注意力机制是一种高效获取新的方式。一方面，它使得解码器可以在每一步主动查询最相关的信息；另一方面，它大大缩短了信息流动的距离。有了注意力机制后，解码器在任意时刻只需一步就可以查阅输入的任意单词。

下面贴出完整代码。
首先是训练时：

import tensorflow as tf
from tensorflow.contrib.rnn import LSTMCell, MultiRNNCell

MAX_LEN = 50  # 限定句子的最大单词数量
SOS_ID = 1  # 目标词汇表中<sos>的ID
EOS_ID = 2  # 词汇表中<eos>的ID


# 使用Dataset从一个文件中读取一个语言的数据。
# 数据的格式为每行一句话，单词已经转化为单词编号。
def makeDataset(file_path):
    dataset = tf.data.TextLineDataset(file_path)
    # 根据空格将单词编号切分开并放入一个一维向量。
    dataset = dataset.map(lambda string: tf.string_split([string]).values)
    # 将字符串形式的单词编号转化为整数。
    dataset = dataset.map(
        lambda string: tf.string_to_number(string, tf.int32))
    # 统计每个句子的单词数量，并与句子内容一起放入Dataset中。
    dataset = dataset.map(lambda x: (x, tf.size(x)))
    return dataset


# 从源语言文件src_path和目标语言文件trg_path中分别读取数据，并进行填充和
# batching操作。
def makeSrcTrgDataset(src_path, trg_path, batch_size):
    # 首先分别读取源语言数据和目标语言数据。
    src_data = makeDataset(src_path)
    trg_data = makeDataset(trg_path)
    # 通过zip操作将两个Dataset合并为一个Dataset。
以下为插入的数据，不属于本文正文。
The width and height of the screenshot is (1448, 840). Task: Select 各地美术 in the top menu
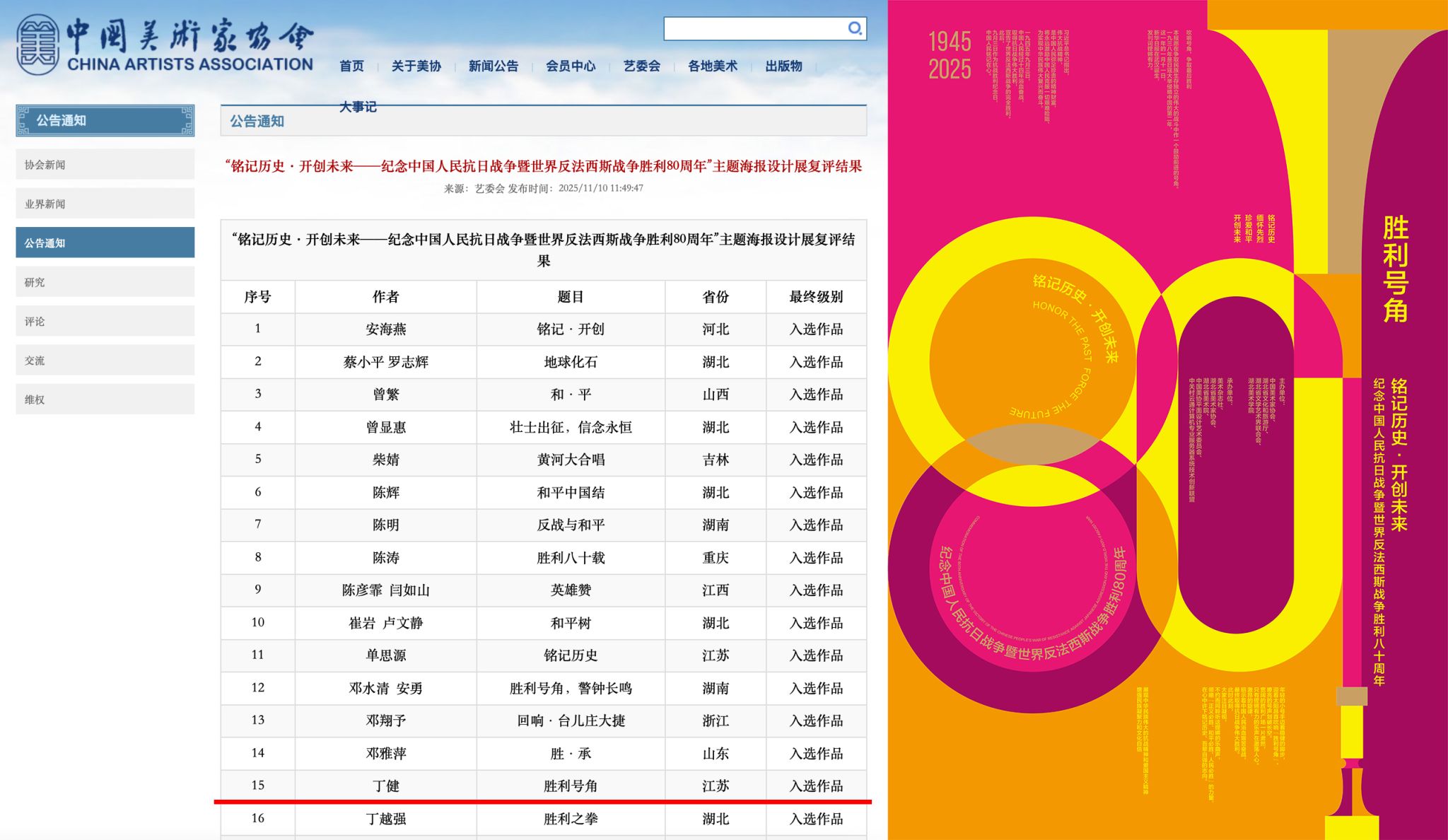pyautogui.click(x=712, y=66)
现在每个Dataset中每一项数据ds
    # 由4个张量组成：
    #   ds[0][0]是源句子
    #   ds[0][1]是源句子长度
    #   ds[1][0]是目标句子
    #   ds[1][1]是目标句子长度
    dataset = tf.data.Dataset.zip((src_data, trg_data))

    # 删除内容为空（只包含<EOS>）的句子和长度过长的句子。
    def filterLength(src_tuple, trg_tuple):
        ((src_input, src_len), (trg_label, trg_len)) = (src_tuple, trg_tuple)
        src_len_ok = tf.logical_and(
            tf.greater(src_len, 1), tf.less_equal(src_len, MAX_LEN))
        trg_len_ok = tf.logical_and(
            tf.greater(trg_len, 1), tf.less_equal(trg_len, MAX_LEN))
        return tf.logical_and(src_len_ok, trg_len_ok)
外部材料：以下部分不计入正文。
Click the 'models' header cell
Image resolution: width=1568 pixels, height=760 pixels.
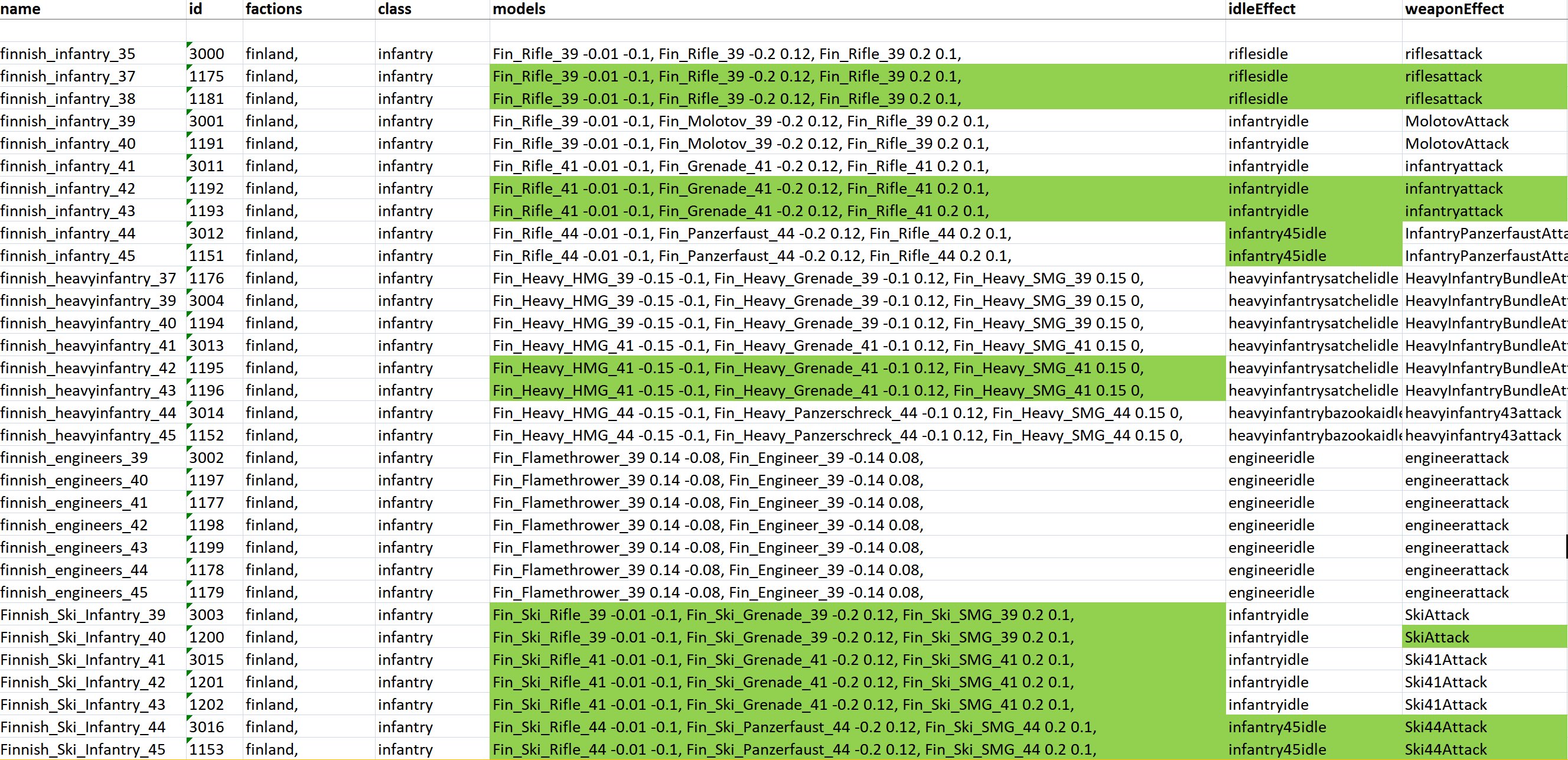pos(519,9)
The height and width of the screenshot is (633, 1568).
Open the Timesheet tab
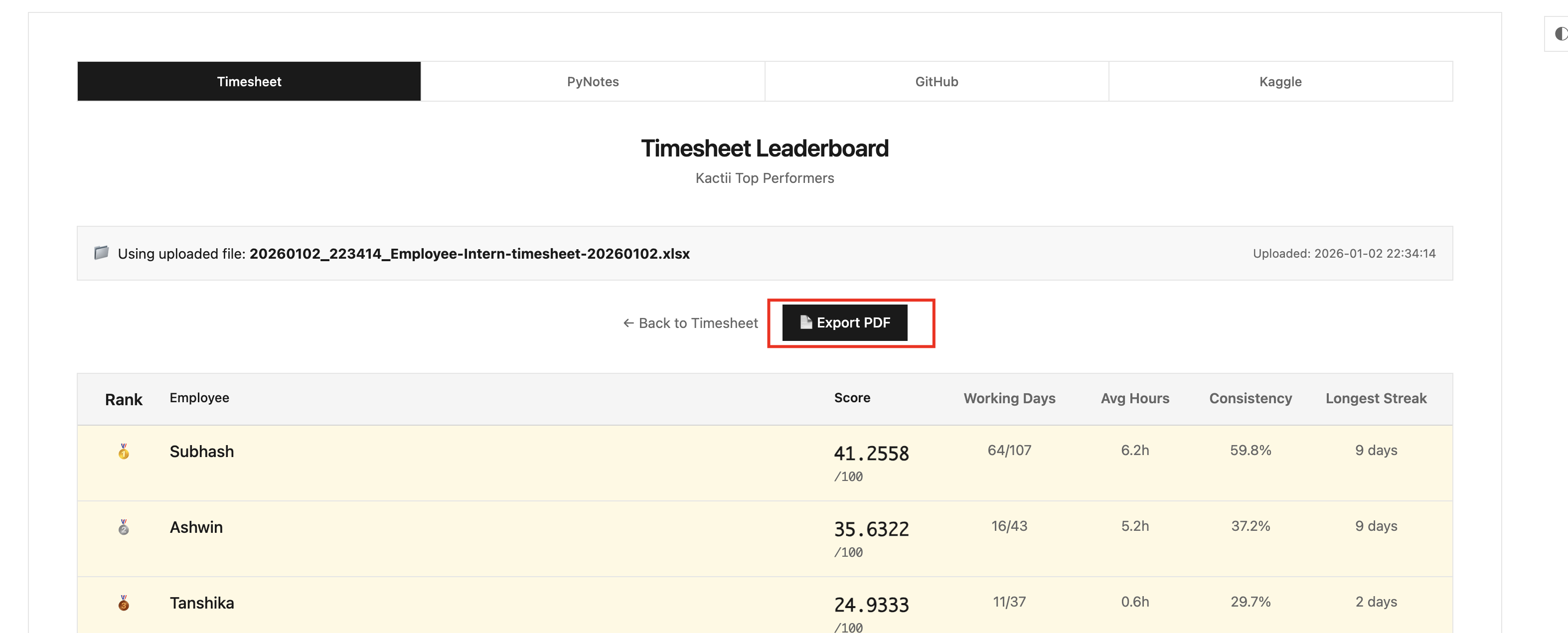249,82
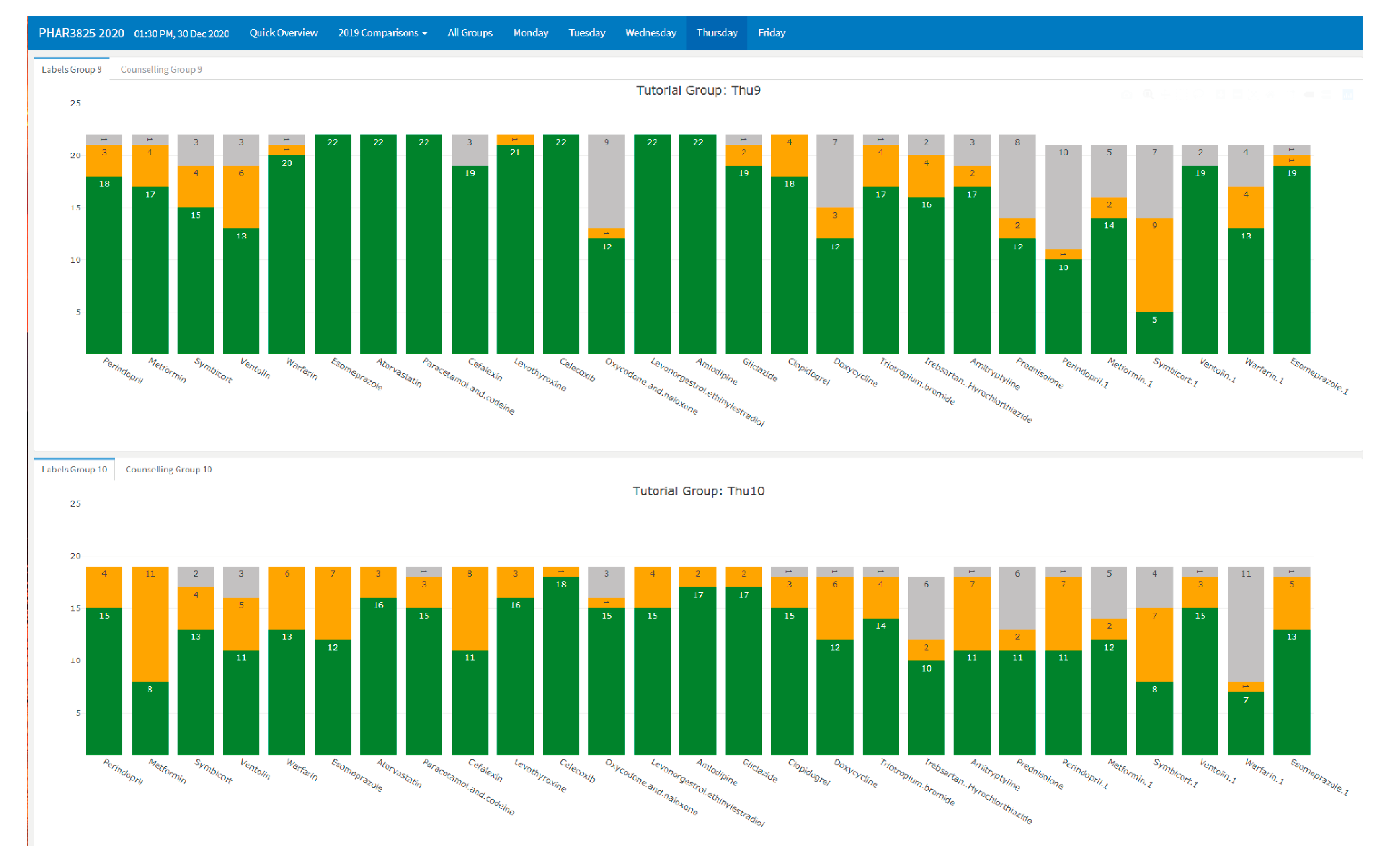Click the Zoom In plus icon
This screenshot has width=1400, height=861.
[1221, 94]
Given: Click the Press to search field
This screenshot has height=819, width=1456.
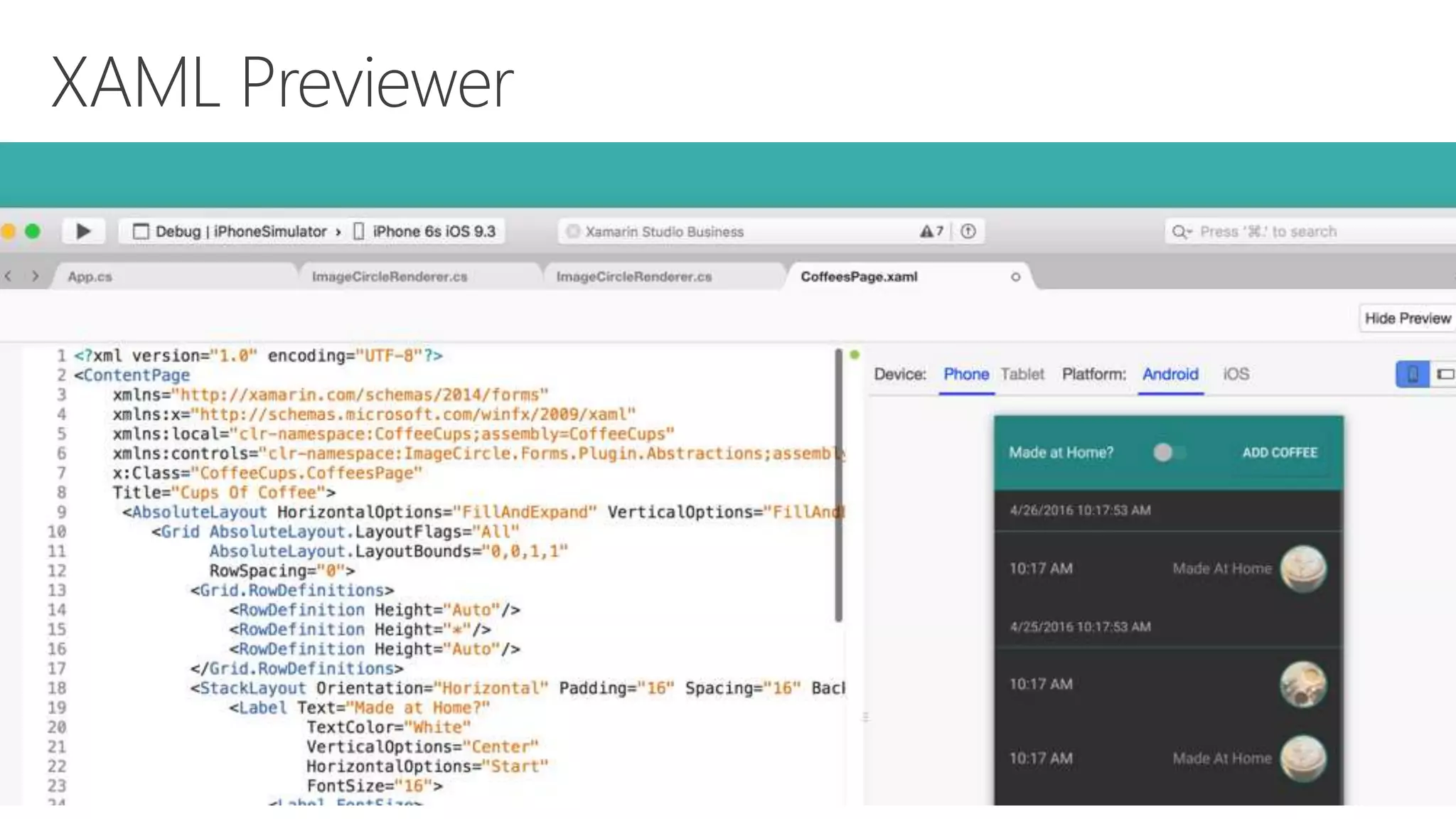Looking at the screenshot, I should (x=1268, y=232).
    dataset = dataset.filter(filterLength)

    # 从图9-5可知，解码器需要两种格式的目标句子：
    #   1.解码器的输入(trg_input)，形式如同"<sos> X Y Z"
    #   2.解码器的目标输出(trg_label)，形式如同"X Y Z <eos>"
    # 上面从文件中读到的目标句子是"X Y Z <eos>"的形式，我们需要从中生成"<sos> X Y Z"
    # 形式并加入到Dataset中。
    def makeTrgInput(src_tuple, trg_tuple):
        ((src_input, src_len), (trg_label, trg_len)) = (src_tuple, trg_tuple)
        trg_input = tf.concat([[SOS_ID], trg_label[:-1]], axis=0)
        return ((src_input, src_len), (trg_input, trg_label, trg_len))
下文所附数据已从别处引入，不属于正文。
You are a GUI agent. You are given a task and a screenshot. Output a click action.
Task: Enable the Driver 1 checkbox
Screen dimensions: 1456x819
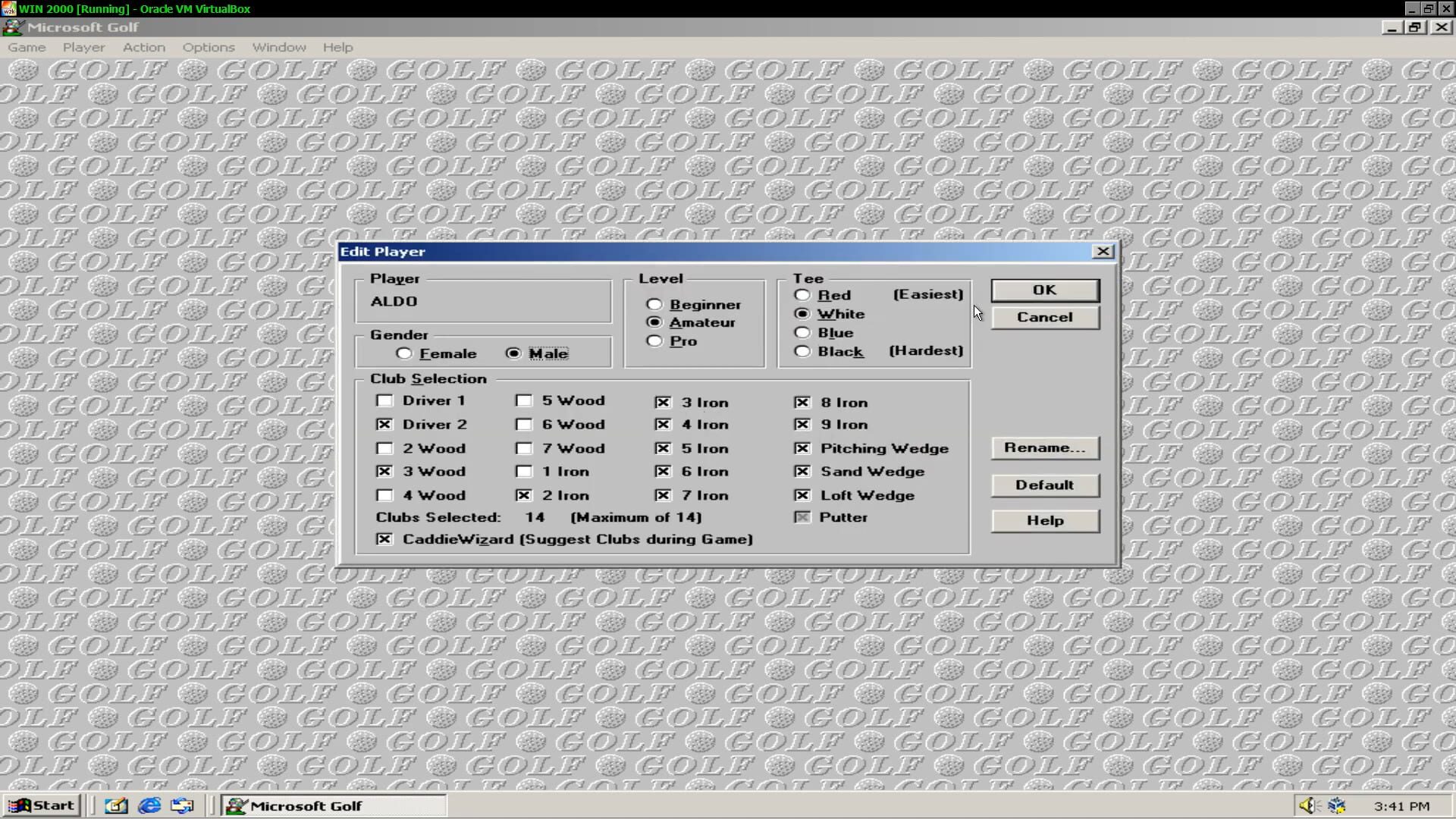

    dataset = dataset.map(makeTrgInput)

    # 随机打乱训练数据。
    dataset = dataset.shuffle(10000)

    # 规定填充后输出的数据维度。
    padded_shapes = (
        (tf.TensorShape([None]),  # 源句子是长度未知的向量
         tf.TensorShape([])),  # 源句子长度是单个数字
        (tf.TensorShape([None]),  # 目标句子（解码器输入）是长度未知的向量
         tf.TensorShape([None]),  # 目标句子（解码器目标输出）是长度未知的向量
         tf.TensorShape([])))  # 目标句子长度是单个数字
    # 调用padded_batch方法进行batching操作。
    batched_dataset = dataset.padded_batch(batch_size, padded_shapes)
    return batched_dataset


# 输入数据已经转换成了单词编号的格式
SRC_TRAIN_DATA = './datasets/ted/train.en'  # 源语言输入文件
TRG_TRAIN_DATA = './datasets/ted/train.zh'  # 目标语言输入文件
CHECKPOINT_PATH = './models/seq2seq_ckpt'  # checkpoint保存路径
HIDDEN_SIZE = 1024  # LSTM的隐藏层大小
DECODER_LAYERS = 2  # 深层循环神经网络中解码器LSTM结构的层数
SRC_VOCAB_SIZE = 10000  # 源语言词汇表大小
TRG_VOCAB_SIZE = 4000  # 目标语言词汇表大小
BATCH_SIZE = 100  # 训练数据batch大小
NUM_EPOCH = 5  # 使用训练数据的轮数
KEEP_PROB = 0.8  # 节点不被dropout的概率
MAX_GRAD_NORM = 5  # 用于控制梯度膨胀的梯度大小上限
SHARE_EMB_AND_SOFTMAX = True  # 在Softmax层和词向量层之间共享参数


class NMTModel:
    def __init__(self):
        # 定义编码器和解码器所使用的LSTM结构
        self.enc_cell_fw = LSTMCell(HIDDEN_SIZE)  # forward 前向传播
        self.enc_cell_bw = LSTMCell(HIDDEN_SIZE)  # backward 反向传播

        self.dec_cell = MultiRNNCell(
            [LSTMCell(HIDDEN_SIZE) for _ in range(DECODER_LAYERS)]
        )

        # 为源语言和目标语言分别定义词向量
        self.src_embedding = tf.get_variable('src_emb', [SRC_VOCAB_SIZE, HIDDEN_SIZE])
        self.trg_embedding = tf.get_variable('trg_emb', [TRG_VOCAB_SIZE, HIDDEN_SIZE])

        # 定义softmax层的变量
        if SHARE_EMB_AND_SOFTMAX:
            self.softmax_weight = tf.transpose(self.trg_embedding)
        else:
            self.softmax_weight = tf.get_variable('weight', [HIDDEN_SIZE, TRG_VOCAB_SIZE])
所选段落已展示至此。